WORK INSTRUCTION →
Where does the word "agent" appear in the entries below? Copy each line that holds it.

[Stored records]
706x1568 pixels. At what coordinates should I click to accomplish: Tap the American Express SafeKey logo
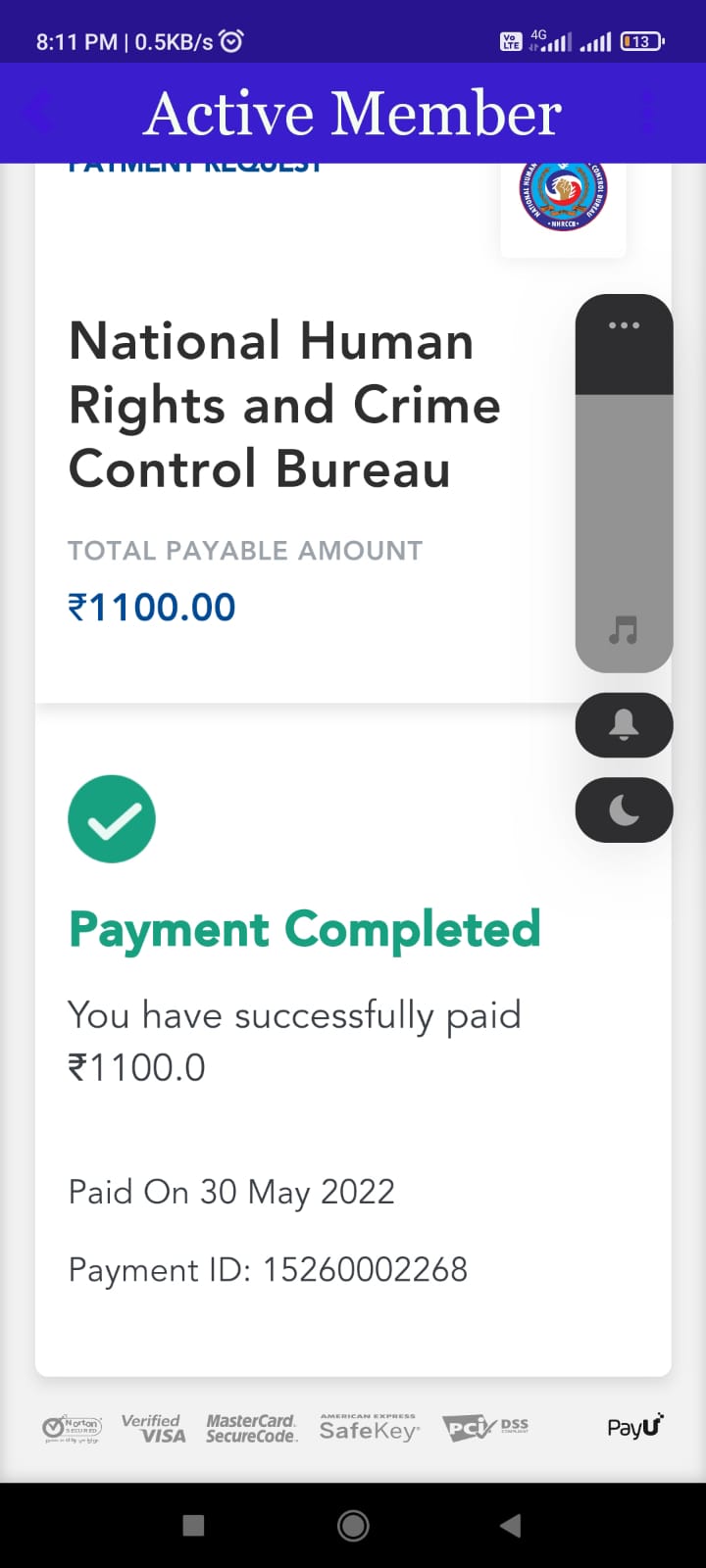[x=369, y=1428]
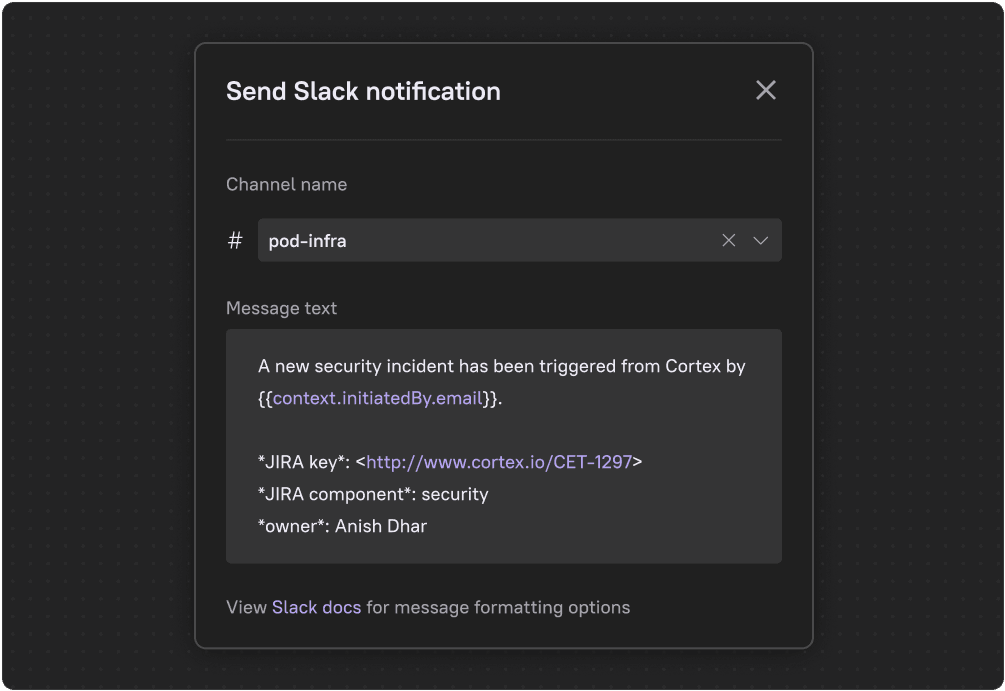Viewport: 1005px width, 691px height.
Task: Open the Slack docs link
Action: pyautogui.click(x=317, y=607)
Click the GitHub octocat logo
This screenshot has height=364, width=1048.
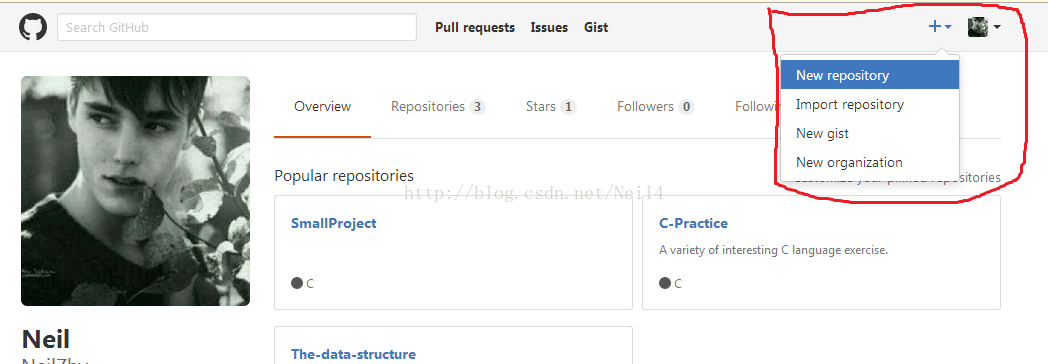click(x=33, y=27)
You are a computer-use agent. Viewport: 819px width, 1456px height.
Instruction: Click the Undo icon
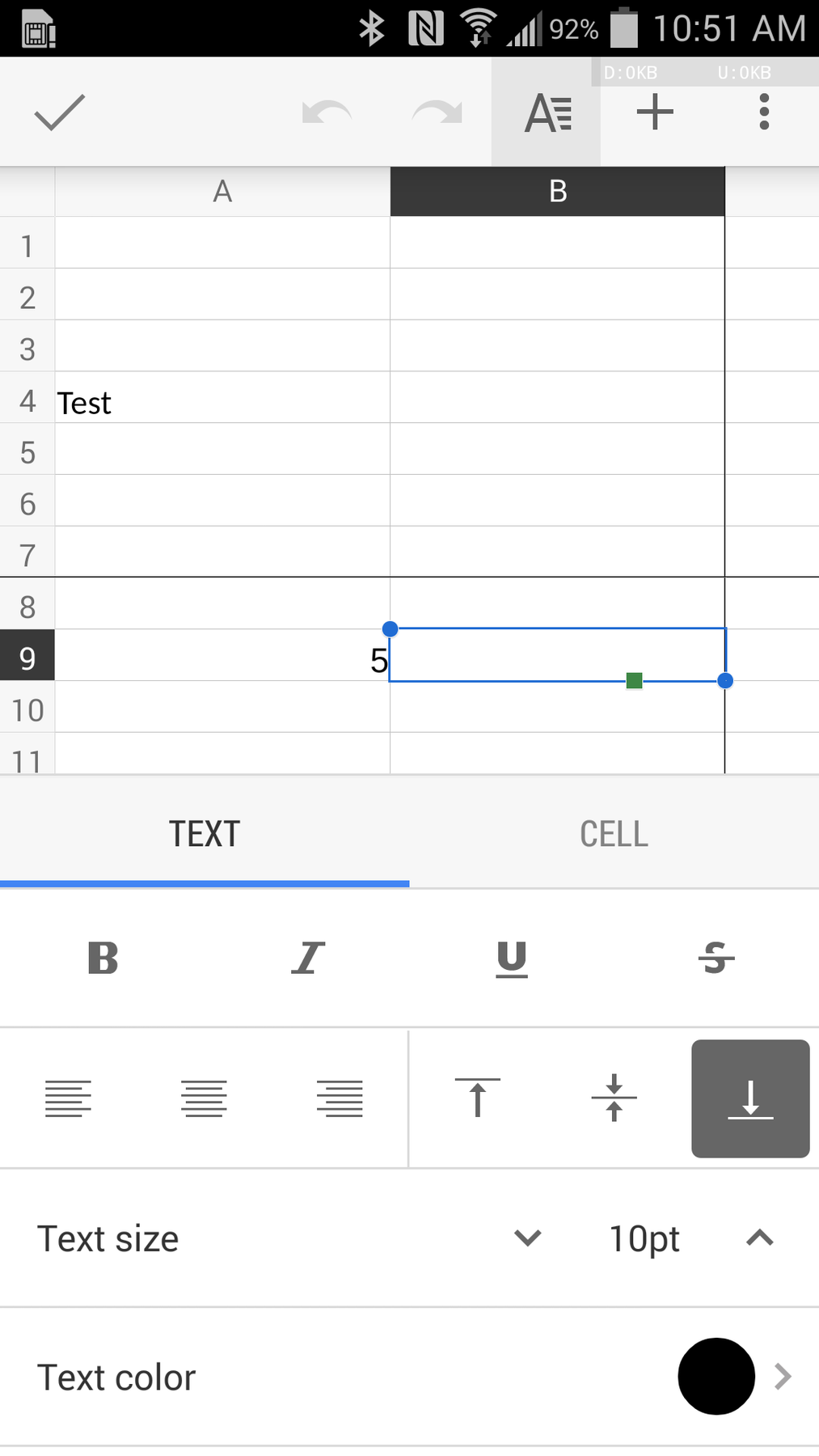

---

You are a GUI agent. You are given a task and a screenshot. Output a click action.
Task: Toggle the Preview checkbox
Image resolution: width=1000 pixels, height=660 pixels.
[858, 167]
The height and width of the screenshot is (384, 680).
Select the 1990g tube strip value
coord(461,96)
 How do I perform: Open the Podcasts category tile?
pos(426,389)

EXPECTED ANSWER →
You are a computer-use agent. Viewport: 819px width, 1456px height.
You are a GUI agent. You are given a task and a screenshot. Output a click action.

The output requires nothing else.